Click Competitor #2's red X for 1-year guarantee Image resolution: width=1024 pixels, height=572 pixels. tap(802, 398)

* * *

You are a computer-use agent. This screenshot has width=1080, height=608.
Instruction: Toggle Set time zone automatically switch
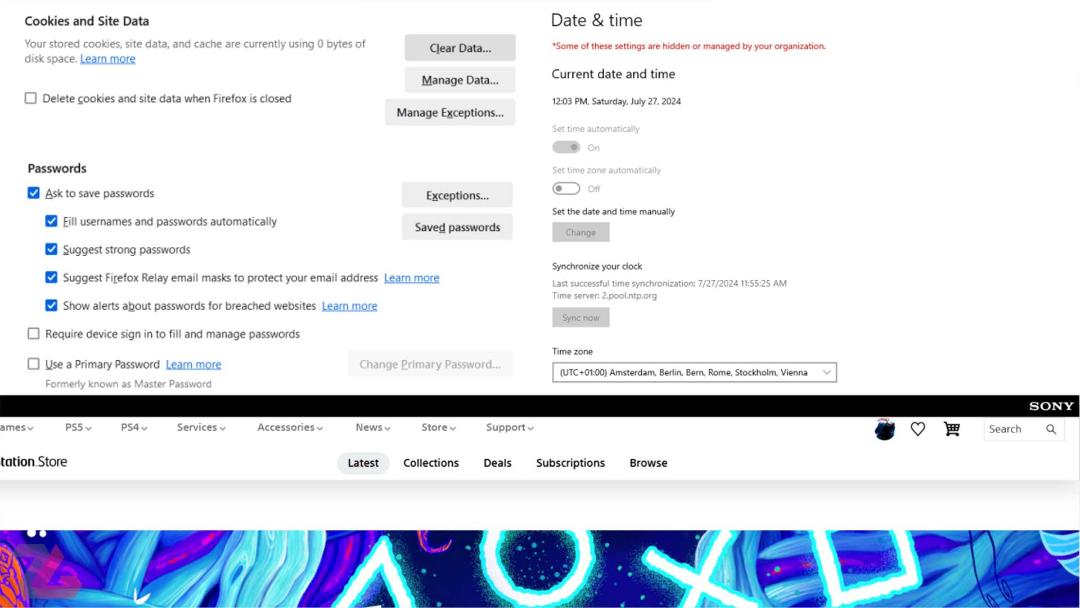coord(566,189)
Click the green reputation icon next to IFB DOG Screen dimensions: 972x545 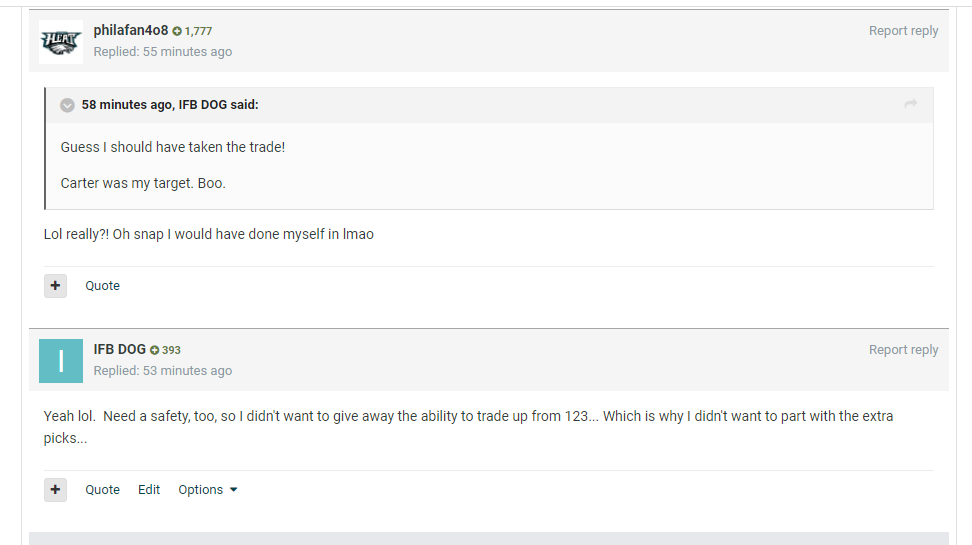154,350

### Problem statement
Throughout the material above, find every line holding "width" and copy it.

### Result
Click Competitor #2's red X for 1-year guarantee Image resolution: width=1024 pixels, height=572 pixels. tap(802, 398)
You are a computer-use agent. This screenshot has width=1080, height=608.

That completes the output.